Art school wasn’t even on my radar before, suddenly I’m putting a portfolio together, filling out college applications and in the span of a few months, got accepted to RISD. This is where I fell in love with the darkroom and my heart has been there ever since. Photography gave me something to be passionate about; it very much so saved my life.
Which photographers and other artists’ work do you admire?
The Masters. If someone desires to learn about photography, The Greats show us it’s in no way about technical information, but in being passionate about the world around you. With that passion, beauty is created and anything can be accomplished. Through reading Weston’s Daybooks I was able to understand the inner working of his mind. Reading his journals was very much so an experience of maturation. The mindset of an artist is incredibly important and I feel like getting to know him has saved me years of self-discovery. I also think Gauguin and Weston would be great friends, both incredibly driven by passion.
If you could spend a day with another photographer living or passed who would it be?
I would want to say Weston or Ansel, but I think everyone knows how those days would play out. They would be a dream of beautiful, meditative talks on photography. Which would be great don’t get me wrong! But how fun would it be to spend a night riding around some dark dangerous streets with Weegee? That would be excitement!
Would you share with us an image (not your own) that has stayed with you over time?
“Sentinel” 2010 Joe Freeman
People can hear music from photographs. Symphonic tones. I moved in to Joe Freeman’s old apartment when he went out west to get his MFA. One of the rooms he used was designated as a print finishing room with dry mount presses, matte cutters etc. In the corner of the room, he had been making constructions out of tape, charcoal and other materials. The actual constructions themselves didn’t look impressive to the naked eye, but the way that he visualized them, photographed them, transformed them. He knew what he was doing. It always astonished me that something of immense beauty can come from such humble beginnings, i.e. his constructions. He saw something that wasn’t in front of him. He could visualize and imagine the beauty and be able to execute that to the viewer with a word, confidence. I’m not sure I know anyone more dedicated to his craft than he is.

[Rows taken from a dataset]
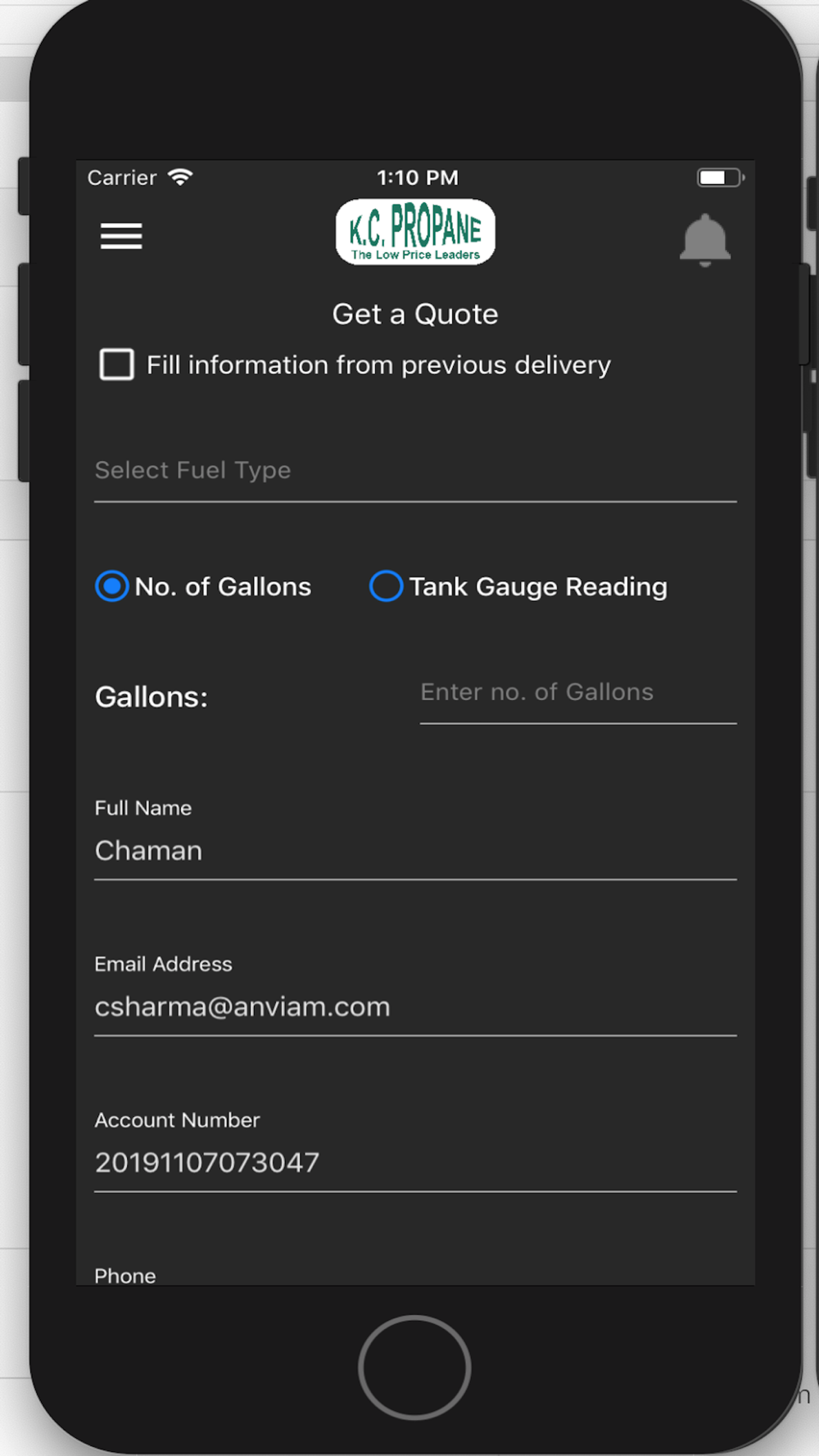Tap the Carrier label in status bar
819x1456 pixels.
(122, 178)
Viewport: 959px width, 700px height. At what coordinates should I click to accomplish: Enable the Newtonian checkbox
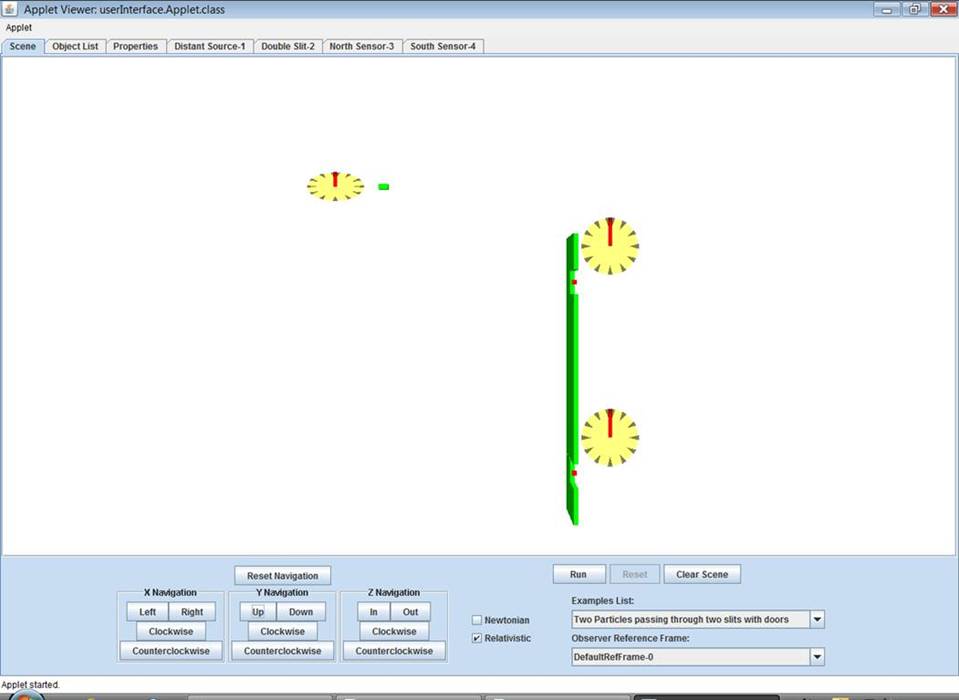[x=477, y=620]
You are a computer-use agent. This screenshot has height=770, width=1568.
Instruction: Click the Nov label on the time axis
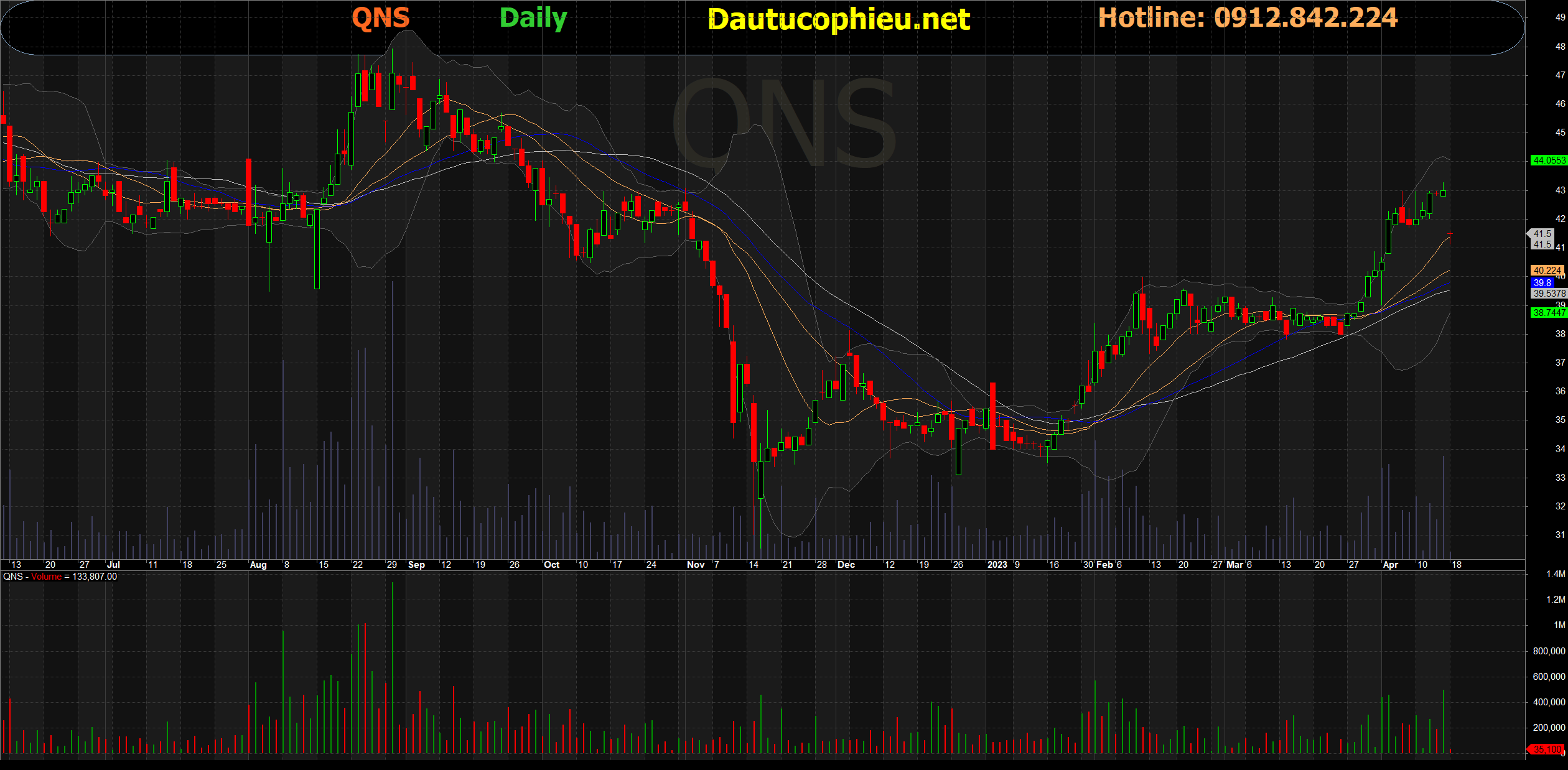pyautogui.click(x=695, y=565)
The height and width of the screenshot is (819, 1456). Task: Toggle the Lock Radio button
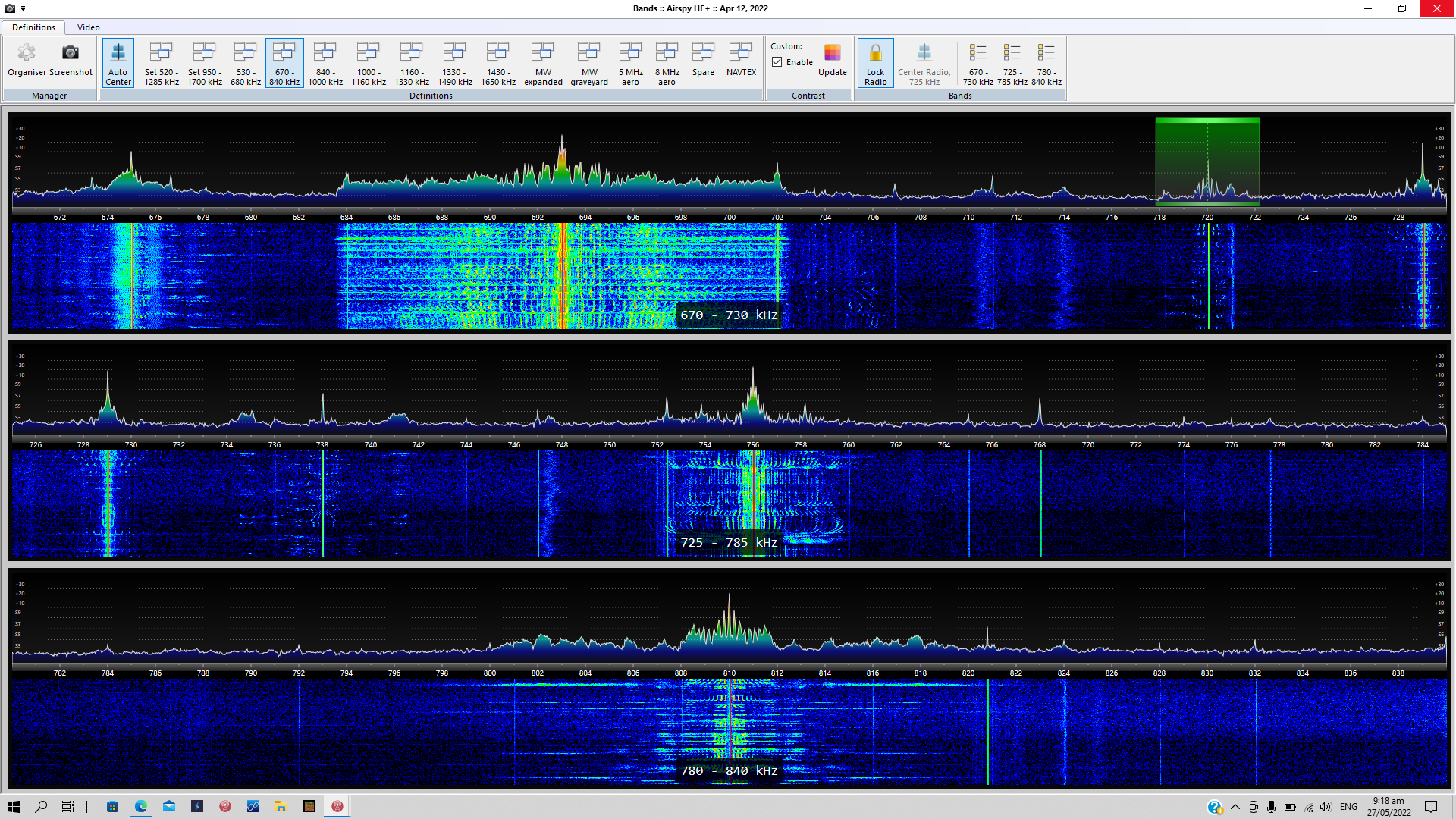[x=875, y=63]
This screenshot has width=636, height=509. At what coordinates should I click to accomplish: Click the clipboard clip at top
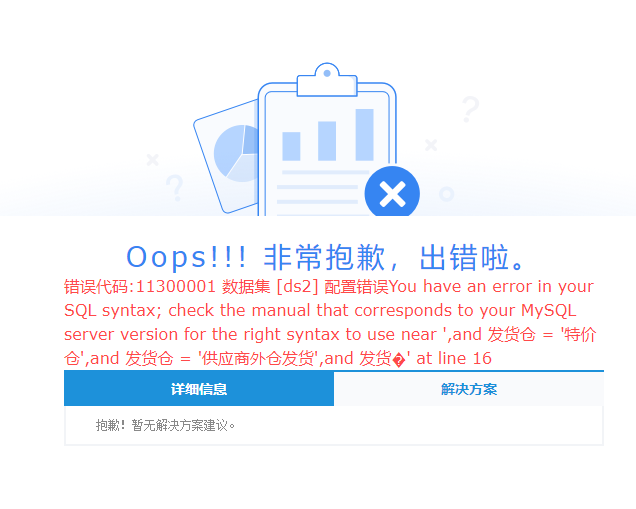pyautogui.click(x=327, y=79)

*REQUEST*: Continue the interview about photography, starting right after its final sentence. The entries aren't needed here.

*WRITTEN RESPONSE*:
What challenges do you face as an artist?
I think right now one of the biggest problems I see is that no one is buying art. This is partly to do with the economy, but it seems to be a cultural devaluing of images when they can be constantly absorbed freely, through a screen. The Internet and digital imaging made photography more accessible than ever before. We live in a torrent of images, constantly being uploaded onto our phones, seen on Facebook and Instagram. With images constantly at our fingertips, why commit to owning one? The funny thing is that art is an incredibly solid investment. But I think with the digital print, it has changed the value in a negative way. People should want something touched by the artist, made and crafted. An Epson can’t do that, but the processes that I’m committed to are all crafted. This personal hand of the artist, I think, has been forgotten and devalued as well. People have forgotten what it is like to hold a print. People have forgotten what it means to own something special made from the light that reflected from the object. To hold a footprint of a brief fleeting moment.
Is there one thing that you wish people would stop doing when it comes to the creative process or in the art world?
Yes. It has to do with Collodion and the type of pictures that I see being made with it. It’s a historic process, being that it was used primarily in the 19th century, so a lot of the images that we’ve seen with Collodion have a historical context. I see people using the process as a historical re-enactor would: wagon wheels, men in top hats, Victorian dresses and apparel. It feels like a photographic game of ‘dress up’. Some of those images feel like they lack an authenticity. There seems to be a trend in making Collodion portrait work that looks just like everyone else’s, even mine; and when I hear statements about how ‘this or that’ artist displayed their ‘deep personal vision’ through Collodion portraits, I’m a bit taken a back.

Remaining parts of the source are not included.